▶ [Source text]
## Start

Indeed, it’s a whole different world in the countryside. I drove there by myself, in my ancient Ford Fiesta, over roads that were in such terrible condition they looked as if Russian artillery had already passed through. In places the tarmac was so gnawed and gutted that vehicles avoid them, and over time have created dirt roads offering a smoother ride. Many of the villages, when they could be reached, were nineteenth-century islands of dilapidation: unpaved streets, poorly dressed inhabitants and geese and chickens roaming freely about. Some of the single-story houses were pretty, with window frames painted the traditional Ukrainian blue, but others were abandoned husks, with missing doors and caved-in roofs. There had been a disaster here before the war. I had seen similar places in the northwestern part of my native Bulgaria, the poorest region in the EU, but this looked worse.

## End

▶ [Data extract]
## Start

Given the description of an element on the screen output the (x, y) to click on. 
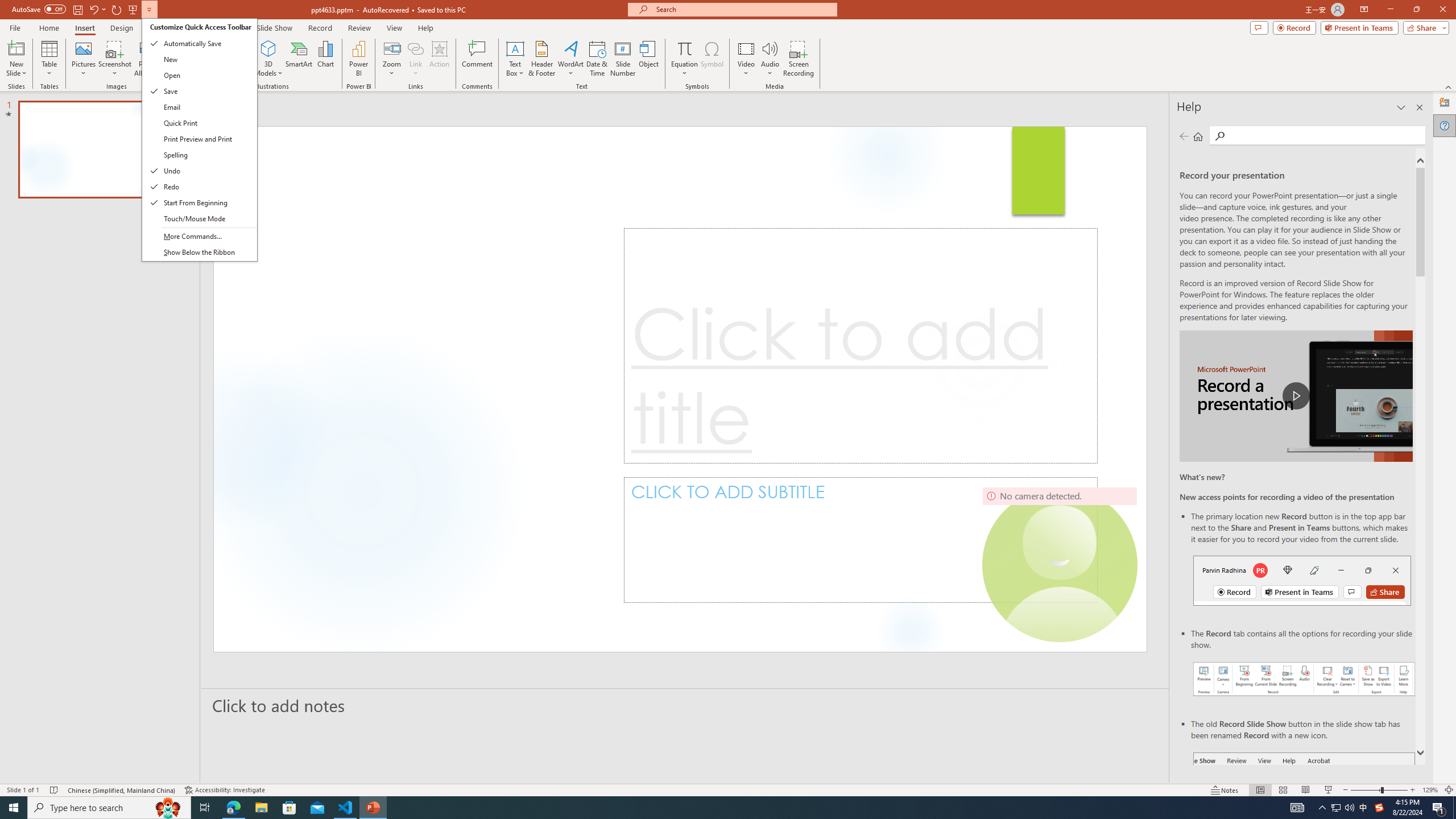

## End

▶ [Goals]
(a) Answer these from the passage on the Ukrainian countryside:
(i) What car did the narrator drive on the trip?
(ii) In what color are the window frames of some of the prettier houses painted?
(iii) Which part of Bulgaria does the narrator name as the poorest region in the EU?
(b) Go on with the passage on the Ukrainian countryside, starting after its final sentence.
The listing is separate material, unrelated to the passage on the Ukrainian countryside.

▶ [Written answers]
(a)
(i) An ancient Ford Fiesta.
(ii) The traditional Ukrainian blue.
(iii) The northwestern part.

(b)
Perhaps it is not surprising that in a remote periphery like Bessarabia, the savage battles being waged on the front lines feel like a distant rumble. People with roots or relatives in the region have come back from other parts of Ukraine for reasons of safety (even in the most remote villages the population has doubled), and while some of them have certainly shared firsthand accounts of the horrors of war, I was troubled to hear that the attitude among parts of the local communities remains, if not supportive of the Russian aggression, ambivalent toward it. Though Ukraine has banned Russian news channels, many people continue to faithfully follow them via satellite dishes or relay broadcasts from nearby Moldova. On a number of occasions, I heard the same talking points: diplomats in Kyiv should yield to Russian demands; “a bad peace is better than a good war”; life in the Soviet Union was so much better. Some statements were less guarded. “Why not organize a referendum for our own republic here?” mused Ivan, a retired police investigator from Odesa. “Ninety percent in my village think like me. Maybe the republic could include the whole of the Odesa region.”
“I’ve witnessed people here arguing about their political views, each side trying to prove they are right,” Sergei Dimitriev, the mayor of Bolhrad, the main town of the Bulgarian ethnic community in Bessarabia, told me during an interview. “They start to fight and curse at each other, neighbors who live right next to each other. This could prove disastrous.”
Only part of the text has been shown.